En Perú, los planes de extracción de guano se hacen año a año y los establece Agrorural, la única institución autorizada por ley. Anteriormente, en la época de la Compañía Administradora del Guano y -antes- con la Compañía de Fertilizantes, los planes se hacían a largo plazo y eran ejecutados por empresas concesionarias del Estado. Hubo una época de oro en esta industria que terminó con la guerra con Chile (1879-1883). Entonces casi toda la nación vivía de esta industria.
De lejos, el acantilado parece ocupado por una colonia de hormigas que trabaja sin descanso desde las cinco de la madrugada hasta el mediodía. Unos cepillan el suelo para extraer el guano mientras que otros lo meten en bolsones negros de cincuenta kilos y que son transportadas por estas especies de las llamadas “mulas humanas”, que hace equilibrio entre los riscos del acantilado. Varias cuadrillas se ocupan del “tamizado”, un proceso en el que manualmente se separa las impurezas para luego embolsar en unos sacos amarillos lo que llegará al mercado.

*****

■ **Enunciado**: Según el texto sobre el guano en Perú, ¿por qué es Agrorural quien establece los planes de extracción? Explícalo en una a tres oraciones.

*****

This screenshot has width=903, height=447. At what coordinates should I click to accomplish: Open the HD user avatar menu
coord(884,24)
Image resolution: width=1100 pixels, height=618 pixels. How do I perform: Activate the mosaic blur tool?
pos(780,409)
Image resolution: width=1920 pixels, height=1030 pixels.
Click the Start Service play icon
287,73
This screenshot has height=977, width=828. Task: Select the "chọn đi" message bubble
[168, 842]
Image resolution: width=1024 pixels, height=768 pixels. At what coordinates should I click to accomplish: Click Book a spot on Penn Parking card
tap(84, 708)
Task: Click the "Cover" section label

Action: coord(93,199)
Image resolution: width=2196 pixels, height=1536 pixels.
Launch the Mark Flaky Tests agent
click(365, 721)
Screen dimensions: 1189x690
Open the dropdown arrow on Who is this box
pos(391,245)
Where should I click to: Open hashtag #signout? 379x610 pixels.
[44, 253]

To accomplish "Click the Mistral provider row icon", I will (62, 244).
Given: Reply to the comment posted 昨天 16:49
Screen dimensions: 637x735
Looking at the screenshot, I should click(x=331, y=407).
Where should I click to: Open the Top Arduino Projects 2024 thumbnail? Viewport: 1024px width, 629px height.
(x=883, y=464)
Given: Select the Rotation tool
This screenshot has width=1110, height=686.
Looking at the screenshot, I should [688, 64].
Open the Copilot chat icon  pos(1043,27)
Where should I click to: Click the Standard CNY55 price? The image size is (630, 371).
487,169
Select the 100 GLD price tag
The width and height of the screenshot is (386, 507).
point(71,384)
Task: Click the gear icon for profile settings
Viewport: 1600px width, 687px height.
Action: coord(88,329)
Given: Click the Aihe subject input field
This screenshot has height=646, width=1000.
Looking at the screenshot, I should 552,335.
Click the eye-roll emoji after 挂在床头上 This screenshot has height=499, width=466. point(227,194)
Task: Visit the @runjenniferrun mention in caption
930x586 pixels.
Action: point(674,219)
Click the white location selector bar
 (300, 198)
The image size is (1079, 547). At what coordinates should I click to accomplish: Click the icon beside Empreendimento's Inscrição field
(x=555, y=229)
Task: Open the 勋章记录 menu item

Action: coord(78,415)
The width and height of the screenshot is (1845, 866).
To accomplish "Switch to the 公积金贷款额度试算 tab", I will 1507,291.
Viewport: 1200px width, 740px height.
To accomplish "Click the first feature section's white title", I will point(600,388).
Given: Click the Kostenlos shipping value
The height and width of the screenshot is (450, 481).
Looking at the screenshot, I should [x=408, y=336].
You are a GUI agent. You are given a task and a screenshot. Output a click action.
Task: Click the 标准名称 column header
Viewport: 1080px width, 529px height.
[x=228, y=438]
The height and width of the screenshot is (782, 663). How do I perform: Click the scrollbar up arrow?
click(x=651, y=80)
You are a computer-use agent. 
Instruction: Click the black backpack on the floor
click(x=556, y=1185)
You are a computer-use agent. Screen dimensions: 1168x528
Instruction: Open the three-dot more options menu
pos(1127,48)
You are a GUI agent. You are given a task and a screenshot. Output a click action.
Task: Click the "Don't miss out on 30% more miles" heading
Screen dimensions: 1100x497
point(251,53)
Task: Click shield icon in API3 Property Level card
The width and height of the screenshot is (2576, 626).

*****

■ **Solución**: Agrorural establece los planes de extracción de guano porque es la única institución autorizada por ley.